Bioinformatics analysis of eukaryotic positively oriented single stranded RNA viruses

Abstract

Positively oriented single stranded RNA viruses [ssRNA(+)] persistently affect health and well-being of all eukaryotes, including plants, animals and humans (i.e. SARS-CoV-2, yellow fever, hepatitis C, zika, West Nile, pepper mild mottle virus, etc.). How come these viruses are so wide spread and hard to eradicate? Besides their high changeability, another major reason is their ability to mimic host processes upon entering the host. Only recently it was revealed that ssRNA(+) viruses undergo methylation inside the host in the process that is similar to the methylation of the hosts’ own mRNAs. Such process may enable or disable virus to avoid some of the host’s defense mechanisms, but it inevitably impacts viral stability and fitness. Studies on this topic have only started, opening even more questions, with major ones being: how ssRNA(+) methylation, that occurs in the host, impacts viral pathogenicity and are these methylation patterns different in different hosts and for different ssRNA(+) viruses or do these viral methylomes share more universal pattern in concordance with their similar genome organization?
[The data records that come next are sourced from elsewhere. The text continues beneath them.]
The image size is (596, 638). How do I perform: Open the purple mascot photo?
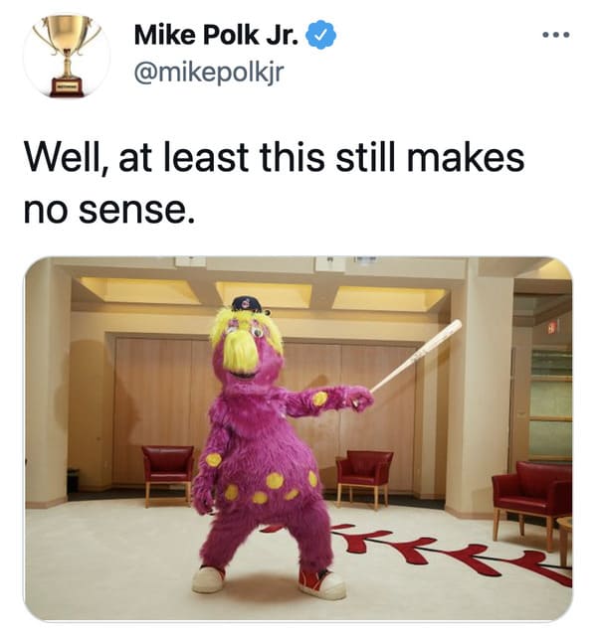[x=298, y=438]
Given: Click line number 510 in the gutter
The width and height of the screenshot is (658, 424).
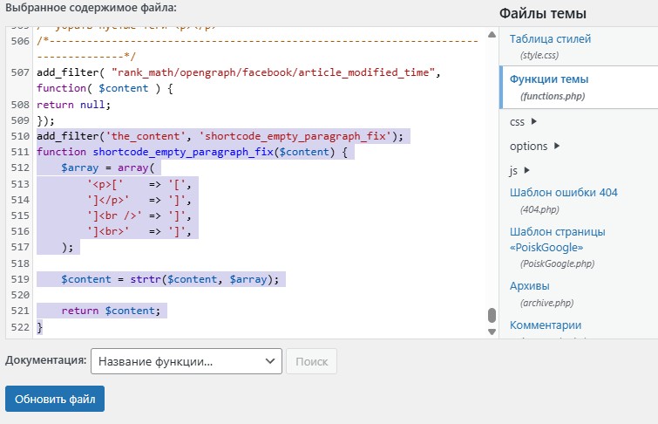Looking at the screenshot, I should (21, 137).
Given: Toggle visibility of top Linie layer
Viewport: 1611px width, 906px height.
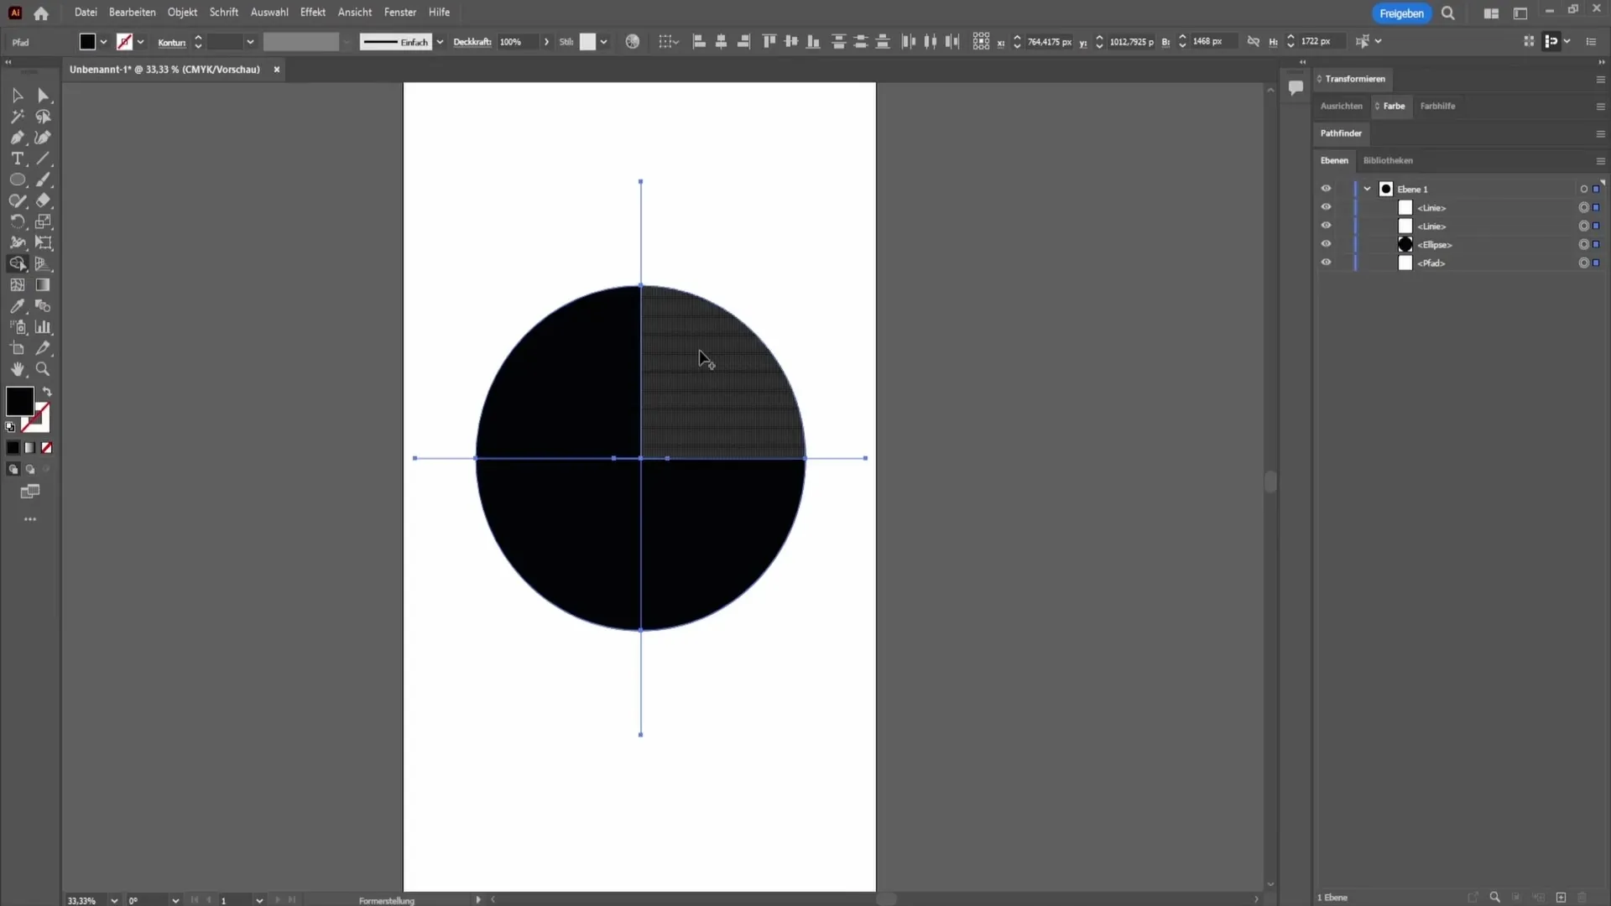Looking at the screenshot, I should pyautogui.click(x=1324, y=207).
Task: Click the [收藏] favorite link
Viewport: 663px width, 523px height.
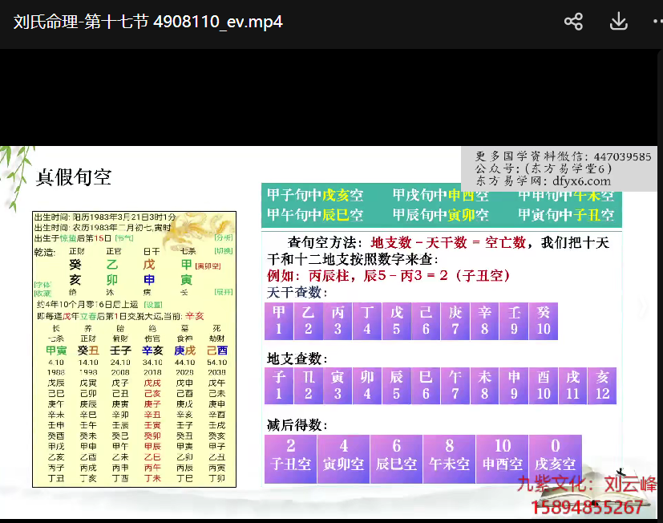Action: pos(42,294)
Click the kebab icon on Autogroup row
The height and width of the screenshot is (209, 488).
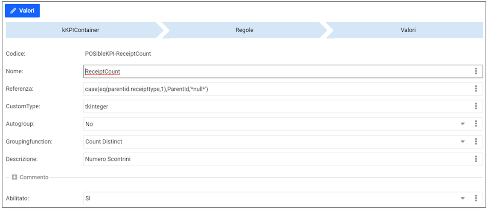click(x=476, y=124)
Among numerous different methylation patterns of RNA, this research focused on N6-methyladenosine (m6A), as the most common and abundant methylation in eukaryotes, which was confirmed to be present in ssRNA(+) viruses as well. This study searched for patterns in the primary sequences and secondary structures of ssRNA(+) that are associated to m6A methylation sites relying on the experimentally obtained m6A datasets for eukaryotes and eukaryotic ssRNA(+) viruses. The results are discussed in view of datasets characteristics and study approach.